* Source records:
◇ ◇ ◇ ◇
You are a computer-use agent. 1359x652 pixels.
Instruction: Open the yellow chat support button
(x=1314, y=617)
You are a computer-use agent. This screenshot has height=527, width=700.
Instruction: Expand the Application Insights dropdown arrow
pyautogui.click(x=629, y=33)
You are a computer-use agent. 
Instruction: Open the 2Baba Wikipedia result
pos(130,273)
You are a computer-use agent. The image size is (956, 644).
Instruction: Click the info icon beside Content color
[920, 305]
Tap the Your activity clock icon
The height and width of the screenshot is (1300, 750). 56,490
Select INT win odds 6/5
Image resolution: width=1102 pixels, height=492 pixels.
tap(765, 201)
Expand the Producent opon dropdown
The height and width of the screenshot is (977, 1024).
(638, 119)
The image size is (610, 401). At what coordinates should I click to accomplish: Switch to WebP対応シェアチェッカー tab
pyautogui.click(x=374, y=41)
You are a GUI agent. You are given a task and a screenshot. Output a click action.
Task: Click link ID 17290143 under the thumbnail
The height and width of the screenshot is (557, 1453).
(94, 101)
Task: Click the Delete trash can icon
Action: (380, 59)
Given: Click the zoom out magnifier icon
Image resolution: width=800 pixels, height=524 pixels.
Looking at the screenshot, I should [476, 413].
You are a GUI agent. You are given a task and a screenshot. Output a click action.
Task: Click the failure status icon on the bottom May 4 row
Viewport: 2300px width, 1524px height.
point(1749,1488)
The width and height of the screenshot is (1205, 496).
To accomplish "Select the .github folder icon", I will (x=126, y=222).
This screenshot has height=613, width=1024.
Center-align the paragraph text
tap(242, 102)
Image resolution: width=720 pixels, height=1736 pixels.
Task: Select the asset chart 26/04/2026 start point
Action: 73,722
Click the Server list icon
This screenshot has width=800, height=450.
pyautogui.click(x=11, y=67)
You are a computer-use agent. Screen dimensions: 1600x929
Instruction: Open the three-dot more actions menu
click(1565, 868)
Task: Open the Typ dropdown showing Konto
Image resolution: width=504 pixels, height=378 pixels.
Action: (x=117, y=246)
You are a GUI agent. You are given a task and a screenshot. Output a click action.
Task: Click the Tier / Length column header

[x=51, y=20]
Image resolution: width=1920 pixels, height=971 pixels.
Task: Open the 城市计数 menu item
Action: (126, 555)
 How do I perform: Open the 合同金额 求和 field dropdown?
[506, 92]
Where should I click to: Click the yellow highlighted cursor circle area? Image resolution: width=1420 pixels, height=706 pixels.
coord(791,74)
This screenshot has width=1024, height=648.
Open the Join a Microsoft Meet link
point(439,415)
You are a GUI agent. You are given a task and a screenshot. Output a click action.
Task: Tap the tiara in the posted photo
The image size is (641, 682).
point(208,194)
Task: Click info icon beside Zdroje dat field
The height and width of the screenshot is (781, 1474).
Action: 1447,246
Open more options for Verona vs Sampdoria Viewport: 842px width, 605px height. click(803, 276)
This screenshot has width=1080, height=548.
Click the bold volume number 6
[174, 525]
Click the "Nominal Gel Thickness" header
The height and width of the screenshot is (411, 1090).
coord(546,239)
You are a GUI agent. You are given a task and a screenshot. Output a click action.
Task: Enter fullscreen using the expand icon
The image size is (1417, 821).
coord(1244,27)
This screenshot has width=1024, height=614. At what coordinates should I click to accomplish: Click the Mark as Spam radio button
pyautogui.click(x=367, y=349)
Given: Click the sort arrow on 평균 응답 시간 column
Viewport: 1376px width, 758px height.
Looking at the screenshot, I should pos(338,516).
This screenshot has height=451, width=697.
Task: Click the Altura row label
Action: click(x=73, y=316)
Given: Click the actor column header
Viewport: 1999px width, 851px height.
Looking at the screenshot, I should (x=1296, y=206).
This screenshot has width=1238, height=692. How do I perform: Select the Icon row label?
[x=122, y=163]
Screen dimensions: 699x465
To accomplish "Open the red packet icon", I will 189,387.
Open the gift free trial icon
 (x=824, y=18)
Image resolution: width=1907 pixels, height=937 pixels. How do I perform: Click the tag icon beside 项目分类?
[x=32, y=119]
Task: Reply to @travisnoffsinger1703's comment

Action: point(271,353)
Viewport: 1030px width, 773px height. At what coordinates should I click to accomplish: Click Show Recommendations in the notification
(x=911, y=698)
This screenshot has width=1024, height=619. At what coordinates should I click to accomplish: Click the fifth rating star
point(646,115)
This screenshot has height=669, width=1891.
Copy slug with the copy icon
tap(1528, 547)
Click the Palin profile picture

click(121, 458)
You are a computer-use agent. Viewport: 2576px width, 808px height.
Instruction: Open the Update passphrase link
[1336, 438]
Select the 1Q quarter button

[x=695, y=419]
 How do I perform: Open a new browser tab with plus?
◇ ◇ ◇ ◇
* Required action:
Report how many lines in the data above contain "dimensions", without any other words.

* Answer section:
2